Seit 60 Jahren steht Die Dargebotene Hand Hilfesuchenden rund um die Uhr unentgeltlich zur Verfügung. Genau in diesem Jubiläumsjahr wird das landesweit bekannte Tel. 143 mit dem Beobachter Lifetime Award geehrt. In seinem Artikel über die Organisation, die auf Freiwilligenbasis und jederzeit für Menschen in Not erreichbar ist, schreibt Gian Signorell vom Beobachter: «Die rund 670 Mitarbeitenden der Dargebotenen Hand engagieren sich freiwillig. Und nicht bloss ein paar Monate lang – die meisten bleiben acht bis zehn Jahre.
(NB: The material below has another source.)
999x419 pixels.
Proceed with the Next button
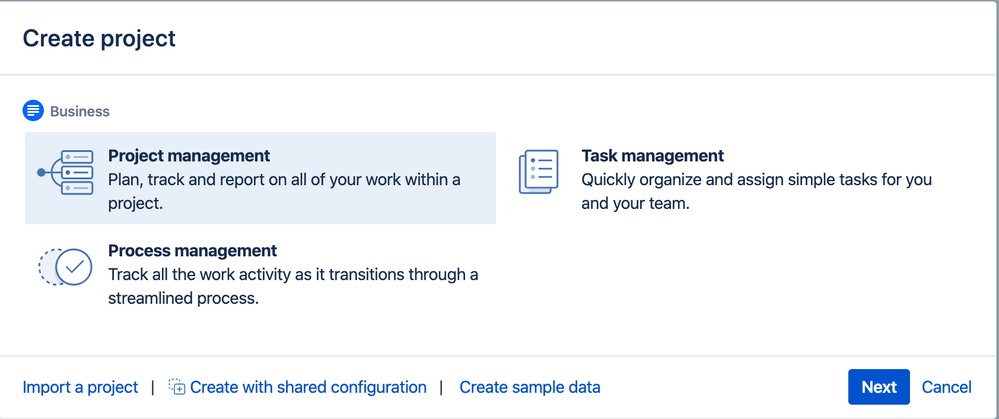tap(879, 387)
Macht pro Freiwillige rund 2400 Stunden, in denen sie vor allem eines tut: dem fremden Menschen, der die Nummer 143 gewählt hat, zuhören und ganz für ihn da sein.» Genau diesen Freiwilligen dankt auch die Regionalstelle Aargau/Solothurn-Ost in ihrem Newsletter: «Die Auszeichnung gebührt unseren freiwillig Mitarbeitenden. Dank ihrem grossartigen Engagement wird das Angebot von Tel. 143 ermöglicht. In diesem Sinne sagen wir danke: allen, die sich ehrenamtlich für unsere Organisation einsetzen und eingesetzt haben und auch allen, die uns finanziell mit Spenden unterstützen.»